In a similar manner 147 other organisms were investigated. We collected the metabolic reactions for these organisms from KEGG. It should be noted that these metabolic networks have not been investigated to the extent of the E. coli metabolic network. Therefore, the connectivities of the enzymes and the results are probably not of the same reliability. We found that the larger prokaryotic genomes often have a particularly strong correlation between connectivity and domain presence while the correlation in smaller prokaryotes and eukaryotes is weaker, see Figure 4. Many of the smaller prokaryotes are obligate intracellular parasites or symbionts. The genomes of obligate parasites and symbionts have been metabolically reduced and many metabolic functions, such as the amino acid metabolism, are frequently provided by the host. Since enzymes involved in amino acid metabolism are often ancient proteins with high connectivities, see Figure 5a and 5b, the absence of genes coding for these enzymes in the genomes of the obligate symbionts/parasites can account for the lack of correlation between connectivity and domain presence in smaller genomes.

Figure 4
figure 4

Average Z-score and number of protein coding genes. The average Z-score (between 15–20 compounds removed from the network) for enzymes which occur in 1 (black), 2 (red) and 3 (green) domains of life is plotted against the number of protein coding genes contained in the genome.

Figure 5
figure 5

The phylogenetic distribution and connectivity of enzymes in different functional classes. a) Function and phylogenetic distribution. The E. coli enzymes were classified into 7 functional classes (amino acid metabolism, energy metabolism, lipid metabolism, nucleotide metabolism, sugar metabolism, other biosynthesis and other degradation) and divided into enzymes which are represented in 1, 2 or 3 domains of life. 100 000 randomized networks were generated for comparison and Z-score calculation. b) Connectivity and function. The enzymes were divided into functional classes and the Z-scores for the connectivities of each functional class were calculated for the network where the 15 most promiscuous compounds have been removed.

In conclusion we found that E. coli enzymes which have representatives in all domains of life, and in eukaryotes but not archaea, have a higher average connectivity in the metabolic network of E. coli than the presumably younger enzymes which only have representatives in γβ-proteobacteria. This finding lends support for one of the predictions of the mechanism of preferential attachment.

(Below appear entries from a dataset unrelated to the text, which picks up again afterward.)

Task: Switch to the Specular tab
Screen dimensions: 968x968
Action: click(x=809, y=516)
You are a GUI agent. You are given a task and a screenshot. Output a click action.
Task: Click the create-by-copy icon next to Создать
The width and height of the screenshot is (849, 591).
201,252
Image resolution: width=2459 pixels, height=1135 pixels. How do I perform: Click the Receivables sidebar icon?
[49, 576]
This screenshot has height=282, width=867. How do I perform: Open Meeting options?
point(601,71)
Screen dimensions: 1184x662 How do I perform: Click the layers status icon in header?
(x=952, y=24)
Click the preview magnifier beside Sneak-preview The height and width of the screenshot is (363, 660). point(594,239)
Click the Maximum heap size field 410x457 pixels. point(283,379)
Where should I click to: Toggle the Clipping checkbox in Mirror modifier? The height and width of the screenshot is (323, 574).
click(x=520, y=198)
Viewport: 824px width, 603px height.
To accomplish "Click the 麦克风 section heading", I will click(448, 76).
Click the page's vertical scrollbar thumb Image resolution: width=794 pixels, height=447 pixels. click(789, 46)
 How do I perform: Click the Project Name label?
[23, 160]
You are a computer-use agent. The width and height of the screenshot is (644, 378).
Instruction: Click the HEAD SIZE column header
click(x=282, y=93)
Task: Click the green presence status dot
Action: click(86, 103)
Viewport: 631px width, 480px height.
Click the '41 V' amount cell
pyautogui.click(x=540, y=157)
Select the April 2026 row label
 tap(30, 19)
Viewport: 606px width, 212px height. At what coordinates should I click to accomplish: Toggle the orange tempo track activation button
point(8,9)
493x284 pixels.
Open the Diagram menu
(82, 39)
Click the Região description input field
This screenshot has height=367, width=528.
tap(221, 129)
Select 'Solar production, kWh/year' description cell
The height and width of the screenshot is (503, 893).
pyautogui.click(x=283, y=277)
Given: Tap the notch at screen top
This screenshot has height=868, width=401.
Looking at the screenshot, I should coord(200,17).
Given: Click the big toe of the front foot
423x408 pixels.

Connectivity and horizontal gene transfer

It has been suggested that the scale-free properties of biological networks may arise, at least partially, as a result of preferential attachment of new nodes to highly connected nodes through gene duplication [13, 14]. Preferential attachment by gene duplication may take place according to the following scenario; Initially, the duplicated gene has exactly the same function and position in the network as the template gene. Since many genes are connected to the hub of the network, the duplicated gene is by chance likely to be connected to the hub of the network. Subsequently, the duplicate gene may evolve towards another functionality but it could retain some of its original function. For instance, a multi-domain protein could loose one of its domains through deletion but retain the other domains and possibly part of its original functionality. In such a scenario the older proteins are more likely to be highly connected than the younger proteins.

An alternative scenario is preferential attachment by horizontal gene transfer (HGT); A new, or alternative, enzyme is introduced through HGT. The new enzyme is more likely to be retained in the metabolic repertory if it confers a new or improved function at a central, rather than peripheral, position of the metabolism – such as if it is connected to a highly connected enzyme or if it is itself highly connected. This is a consideration which may be particularly important in the metabolism of bacteria since some bacteria are prone to delete dispensable genes from their genomes [21]. Arguably, connectivity is a measure which indicates the centrality and importance of an enzyme in which case horizontally transferred genes should frequently be highly connected or be connected to highly connected enzymes. According to this scenario, horizontally transferred enzymes would be preferentially attached to highly connected enzymes and/or be preferentially replacing highly connected enzymes.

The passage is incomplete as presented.